By Debra Whittington: Notes from the Church Lady
This is my comfort in my affliction: for thy word hath quickened me. Psalms 119:50
“And, lo, I am with you alway, even unto the end of the world”. I’m glad you are here with me Lord; I can’t make it without you. It hurts so much Lord. “Be still, and know that I am God” (Psalm 46:10) Lord, I am trying to be still and I thank you that you are my God, but it hurts so much Lord. Why does everything have to happen at once? First, it was Mark’s dad. He went to the doctor in Amarillo and then had to have surgery the next day.
Thank you Lord that he is doing better now. “Give thanks unto the Lord, call upon his name, make known his deeds among the people. Sing unto him, sing psalms unto him, talk ye of all his wondrous works”. (1 Chronicles 16:8-9)
Everything was looking up Lord, but then on Saturday I held my precious little dog, Sabrina in my arms and watched as she took her last breath. It hurt so bad as we had that precious angel for over 16 years and she was like a child to us. That was my first encounter with the moment of death and it was a blessing to know she didn’t suffer, but passed on peacefully. How I thank You, Lord, for sending my friend on Saturday. She didn’t know why you told her to come see me, but she listened to your prompting and was there to give comfort when Sabrina passed away. “Bear ye one another’s burdens, and so fulfil the law of Christ”. (Galatians 6:2) During our crisis it was a blessing to have someone help bear our burden.

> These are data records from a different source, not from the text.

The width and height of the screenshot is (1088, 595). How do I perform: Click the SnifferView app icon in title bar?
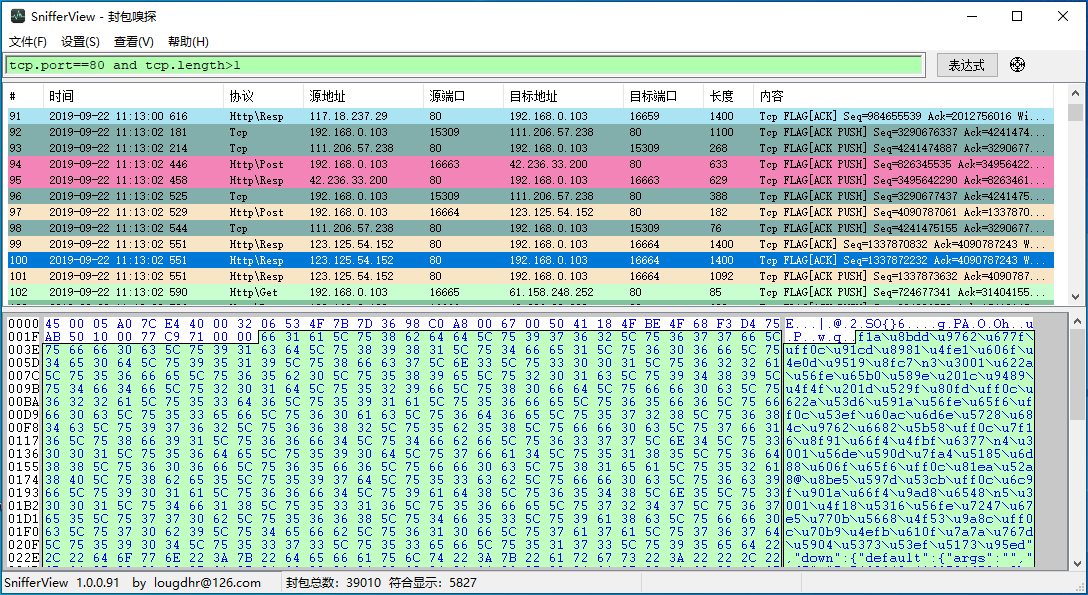pyautogui.click(x=17, y=16)
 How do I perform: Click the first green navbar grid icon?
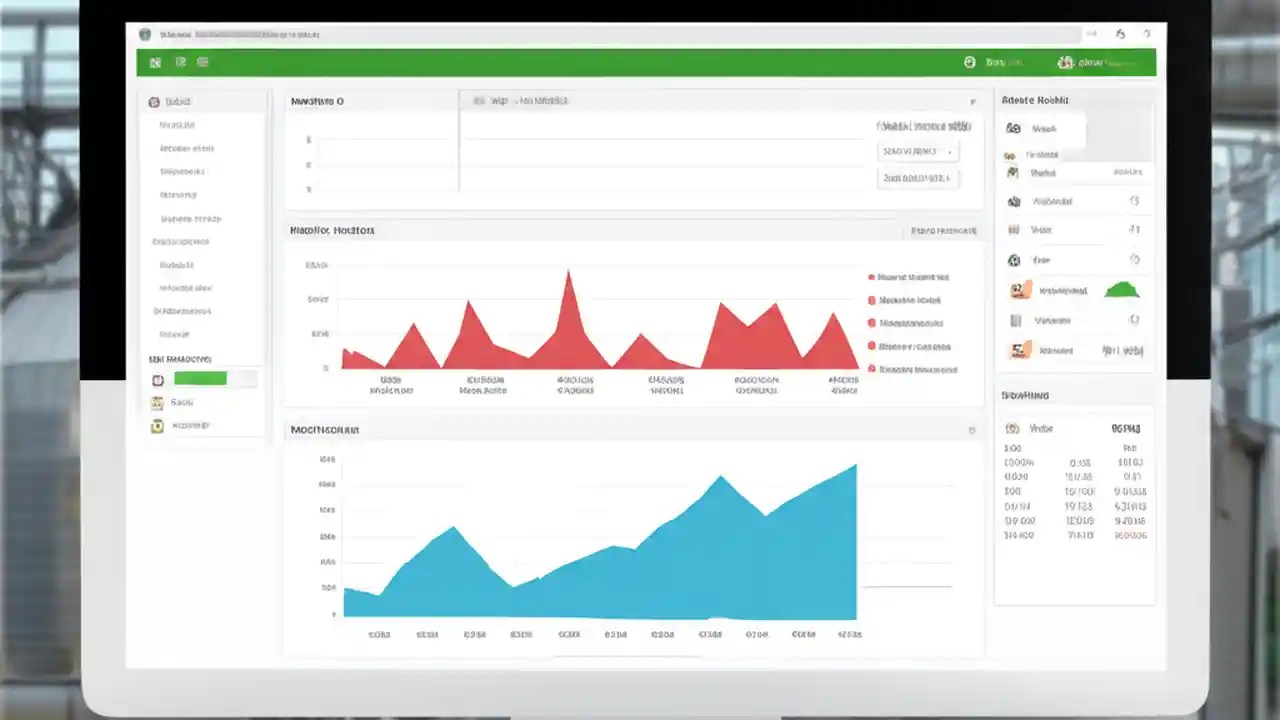[155, 62]
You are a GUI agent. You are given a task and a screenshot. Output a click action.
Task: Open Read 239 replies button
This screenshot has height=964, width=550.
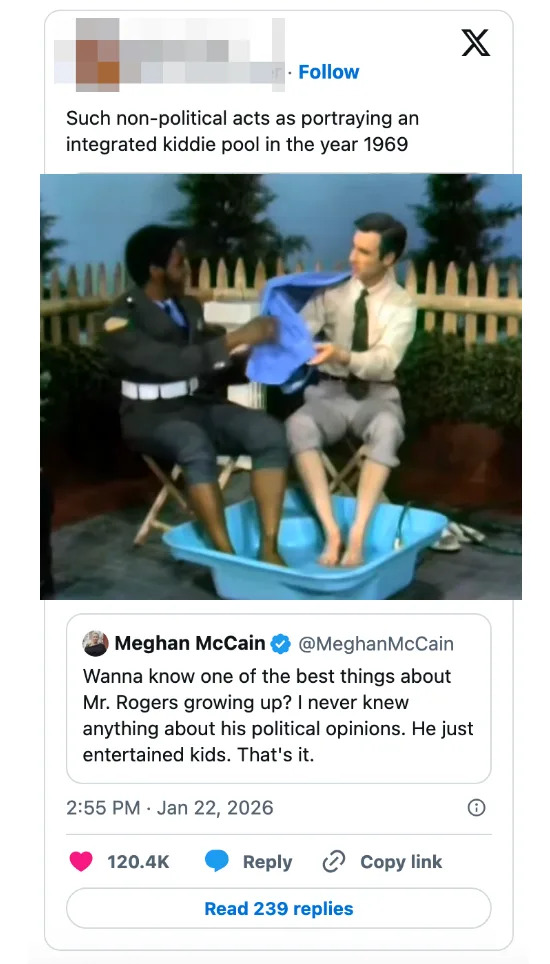coord(278,908)
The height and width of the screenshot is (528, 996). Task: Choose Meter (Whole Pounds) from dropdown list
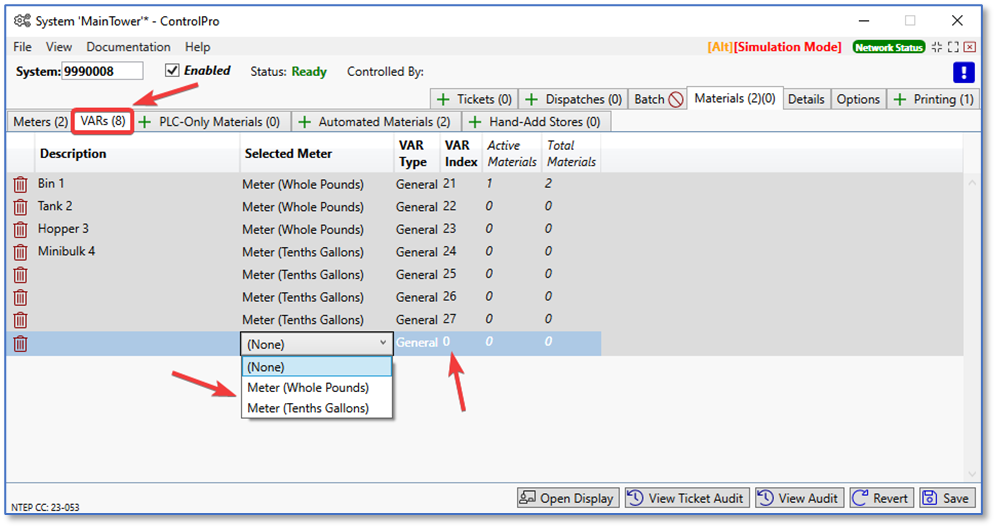click(308, 387)
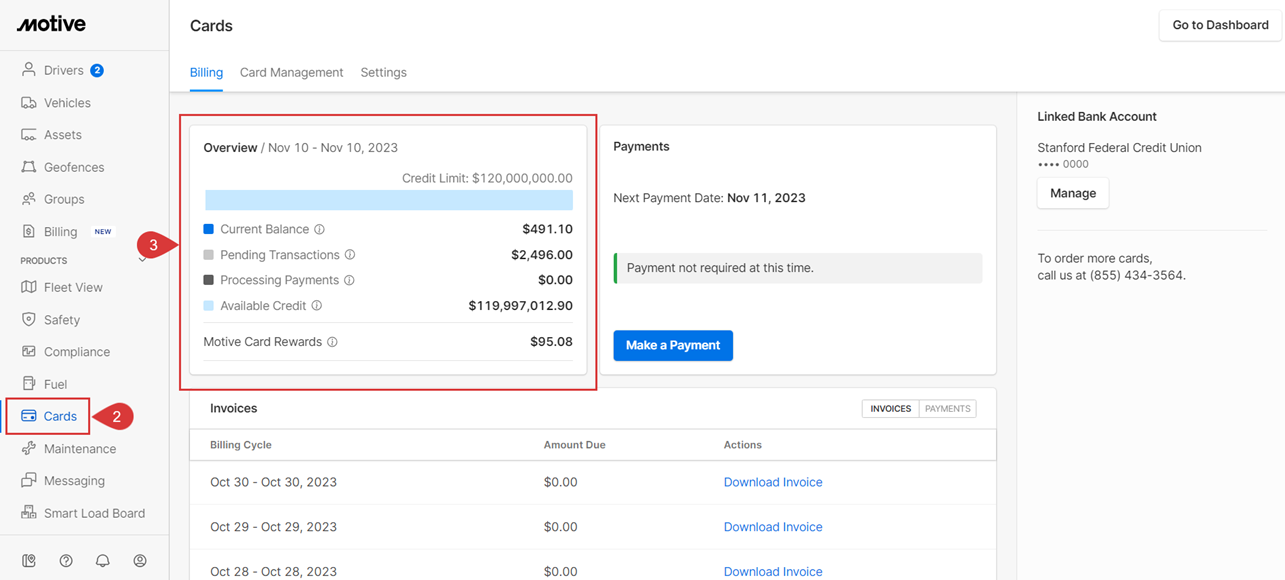Switch to the Card Management tab
The width and height of the screenshot is (1285, 580).
click(291, 73)
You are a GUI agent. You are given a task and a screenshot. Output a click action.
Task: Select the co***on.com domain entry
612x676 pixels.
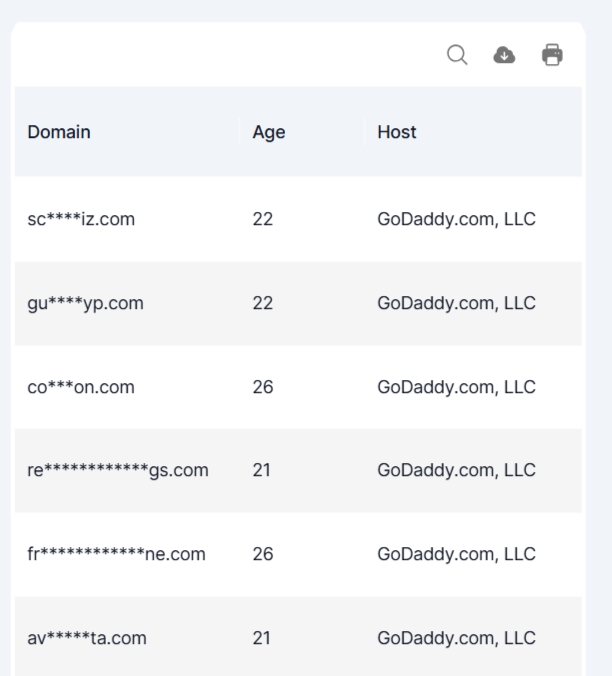pyautogui.click(x=81, y=387)
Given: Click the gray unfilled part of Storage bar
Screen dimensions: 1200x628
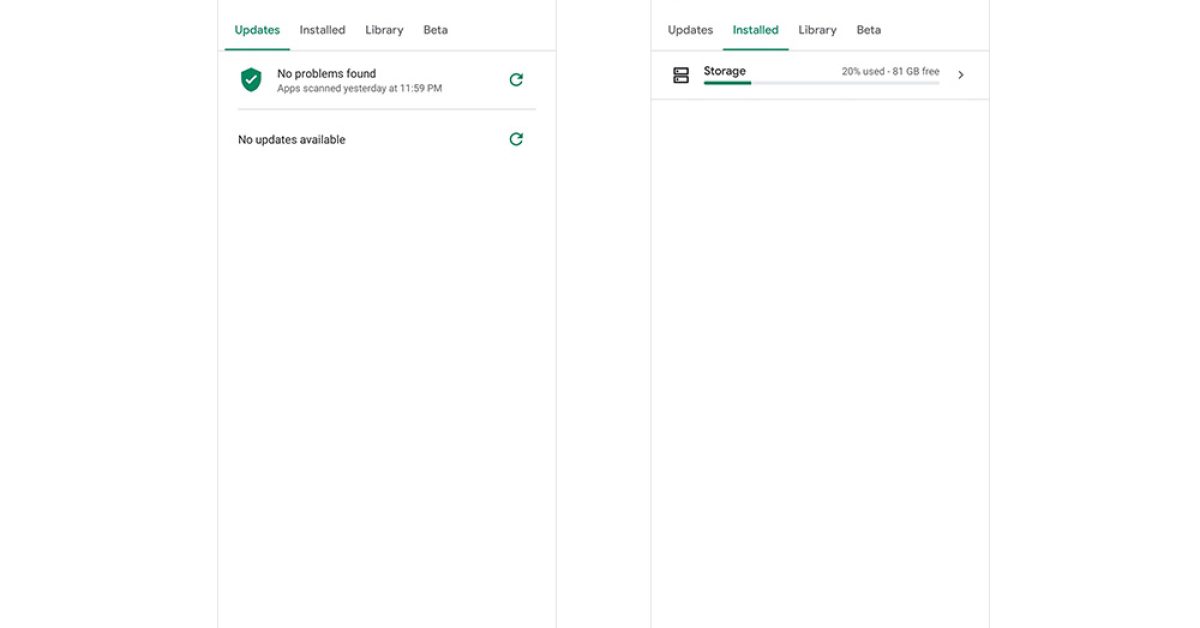Looking at the screenshot, I should [x=845, y=83].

Yes, Lord, we are so blessed to have special friends; especially those who stick by close and are there in times of crisis. “A man that hath friends must shew himself friendly: and there is a friend that sticketh closer than a brother”. (Proverbs18: 24) Both Saturday evening and Sunday you sent special friends to us to comfort us in our time of loss. How wonderful it was as we were talking that suddenly someone would say something funny and we all broke out in laughter. “A time to weep, and a time to laugh; a time to mourn, and a time to dance” (Ecclesiastes 3:4) How healing that laughter was to all our souls.
A new day, a new week arrived and everything was starting to look up. Mark’s dad was feeling better. Even though my heart still ached, I knew little Sabrina wasn’t suffering and I was able to remember the good times we shared with her. Then the phone rang.
It was Mother telling us that Grandma suffered a severe stroke and to prepare ourselves. Now as I write this, Grandma is between two worlds and we have no way of knowing what will happen next. I called and talked to Grandma on the phone and even though she couldn’t talk, she knew who I was and tried to respond. I told her how much I love her and was able to keep from crying until I hung up the phone.
“The LORD is my shepherd; I shall not want. He maketh me to lie down in green pastures: he leadeth me beside the still waters. He restoreth my soul: he leadeth me in the paths of righteousness for his name’s sake. Yea, though I walk through the valley of the shadow of death, I will fear no evil: for thou art with me; thy rod and thy staff they comfort me. Thou preparest a table before me in the presence of mine enemies: thou anointest my head with oil; my cup runneth over. Surely goodness and mercy shall follow me all the days of my life: and I will dwell in the house of the LORD for ever”. (Psalms 23)
How the word of the Lord has been a comfort to me in these past days. I don’t know what the next few days or even minutes hold in store, but I know who is with me to see me through. I write this not to call attention to myself, but to give God the glory that despite whatever the world may throw at us, with the Lord’s help we will see it through. “I can do all things through Christ which strengtheneth me. But my God shall supply all your need according to his riches in glory by Christ Jesus.” (Philippians 4:13, 19)
I am counting on His promises and know He will see me through this time. When life gets you down, hang on to the Lord and his word, he is with you always.